The Zimbabwe Electoral Commission (ZEC) has imposed hefty nomination fees to be paid by those seeking to contest the 2023 polls, with presidential candidates called to part with US$20 000 each to have their names printed on the next election’s ballot paper.

The shock fees are according to Statutory Instrument 144/2022 gazetted by government Friday.

Presidential candidates have to pay US$20,000 up from US$1,000 paid in 2018, to qualify to stand in 2023 while those seeking to contest for parliamentary seats will each part with US$1,000, up from US$50 paid before.

To pass the nomination process, US$100 has been pegged for those seeking to take part in next senatorial and council elections.

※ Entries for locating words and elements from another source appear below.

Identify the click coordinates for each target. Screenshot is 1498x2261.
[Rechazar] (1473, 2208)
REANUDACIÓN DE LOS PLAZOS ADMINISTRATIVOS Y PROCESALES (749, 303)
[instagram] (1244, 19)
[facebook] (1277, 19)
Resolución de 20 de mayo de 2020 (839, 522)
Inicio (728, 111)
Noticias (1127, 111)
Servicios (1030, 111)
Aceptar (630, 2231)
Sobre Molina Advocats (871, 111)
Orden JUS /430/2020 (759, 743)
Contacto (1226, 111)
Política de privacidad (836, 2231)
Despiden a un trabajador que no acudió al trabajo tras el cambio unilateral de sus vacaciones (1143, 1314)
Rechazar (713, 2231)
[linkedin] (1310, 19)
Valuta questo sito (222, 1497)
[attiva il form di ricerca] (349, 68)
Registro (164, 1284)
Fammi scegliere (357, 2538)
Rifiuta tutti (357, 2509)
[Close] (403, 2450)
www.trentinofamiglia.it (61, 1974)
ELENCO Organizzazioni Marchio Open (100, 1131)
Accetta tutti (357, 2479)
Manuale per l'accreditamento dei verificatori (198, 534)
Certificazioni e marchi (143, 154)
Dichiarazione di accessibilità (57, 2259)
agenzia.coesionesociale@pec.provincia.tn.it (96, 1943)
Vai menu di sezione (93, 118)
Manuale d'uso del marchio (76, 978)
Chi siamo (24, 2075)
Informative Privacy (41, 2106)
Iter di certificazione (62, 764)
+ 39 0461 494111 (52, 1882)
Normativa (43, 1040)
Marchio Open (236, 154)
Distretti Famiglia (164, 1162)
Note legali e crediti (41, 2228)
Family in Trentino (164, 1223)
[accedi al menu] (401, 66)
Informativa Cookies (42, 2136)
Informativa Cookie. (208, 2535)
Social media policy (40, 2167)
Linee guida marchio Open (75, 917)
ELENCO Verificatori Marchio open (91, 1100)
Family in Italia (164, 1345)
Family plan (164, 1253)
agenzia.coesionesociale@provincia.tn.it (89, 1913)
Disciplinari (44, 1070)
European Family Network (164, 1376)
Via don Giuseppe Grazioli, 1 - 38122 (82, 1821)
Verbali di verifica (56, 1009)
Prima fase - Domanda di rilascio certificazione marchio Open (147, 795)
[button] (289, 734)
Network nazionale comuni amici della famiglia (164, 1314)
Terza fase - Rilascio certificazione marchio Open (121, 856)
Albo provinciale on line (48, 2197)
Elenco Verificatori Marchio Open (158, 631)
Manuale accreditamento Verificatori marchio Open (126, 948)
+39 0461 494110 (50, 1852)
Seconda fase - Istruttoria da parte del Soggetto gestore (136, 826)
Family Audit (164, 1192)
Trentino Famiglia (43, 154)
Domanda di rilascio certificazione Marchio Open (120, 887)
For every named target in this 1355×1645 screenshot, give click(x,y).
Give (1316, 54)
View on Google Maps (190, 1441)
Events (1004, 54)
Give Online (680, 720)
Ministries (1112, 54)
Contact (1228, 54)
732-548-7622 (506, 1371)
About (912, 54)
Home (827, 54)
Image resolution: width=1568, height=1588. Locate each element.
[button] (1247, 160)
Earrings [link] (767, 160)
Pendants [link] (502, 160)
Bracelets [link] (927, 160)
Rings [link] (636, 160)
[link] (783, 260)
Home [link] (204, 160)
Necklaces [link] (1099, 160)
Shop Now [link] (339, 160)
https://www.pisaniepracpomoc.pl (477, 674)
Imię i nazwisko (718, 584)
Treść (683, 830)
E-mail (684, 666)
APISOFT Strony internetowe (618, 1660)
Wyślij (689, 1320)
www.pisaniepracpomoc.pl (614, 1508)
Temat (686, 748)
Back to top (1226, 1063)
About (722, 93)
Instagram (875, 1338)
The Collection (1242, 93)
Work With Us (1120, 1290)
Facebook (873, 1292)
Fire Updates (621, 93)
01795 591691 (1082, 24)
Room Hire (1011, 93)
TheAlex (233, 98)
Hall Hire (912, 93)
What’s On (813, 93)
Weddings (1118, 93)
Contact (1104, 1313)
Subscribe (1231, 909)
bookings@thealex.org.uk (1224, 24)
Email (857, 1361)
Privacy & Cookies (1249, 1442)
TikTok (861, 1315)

“The Electoral (Nomination of Candidates) Regulations, 2014, published in Statutory Instrument of 2014, is amended in section 3 in;
“(a) subsection (1)(a) by the deletion of ‘a sum of one thousand United States dollars payable in cash or by bank certified cheque’ and the substitution of ‘a sum of twenty thousand United States dollars payable in cash or payable in Zimbabwean local currency at the official market rate’” read the SI in respect of nomination for presidential candidates.

The prerequisite nomination process is the qualification threshold for prospective candidates in the country’s multi-tier elections run under ZEC.

With a Zimbabwe parliament operating on 210 contestable seats, this means a single party seeking to field candidates in all constituencies will part with US$210,000 just for that process alone.

The fixing of astronomical nomination fees means there is a higher likelihood there would be less candidates on the presidential election ballot paper than before.

The 2018 election was contested by 23 presidential candidates.

The new fees to be paid are over and above the huge bill prospective candidates often have to manage while campaigning for election.

There are concerns that parties that do not receive any funding under government’s Political Parties Finance Act could find it tough to sponsor candidates for the election.

NCA president and one of the losing candidates in the 2018 presidential elections Lovemore Madhuku said the charges were too high and urged authorities to reduce them.

“Excessive, undemocratic and unconstitutional. ZEC fails to appreciate that a “free and fair” election starts from that being a candidate must not be unaffordable to an ordinary politician. The amounts MUST be substantially reduced. US$500K for a party to field ALL candidates?” Madhuku said via his social media handles.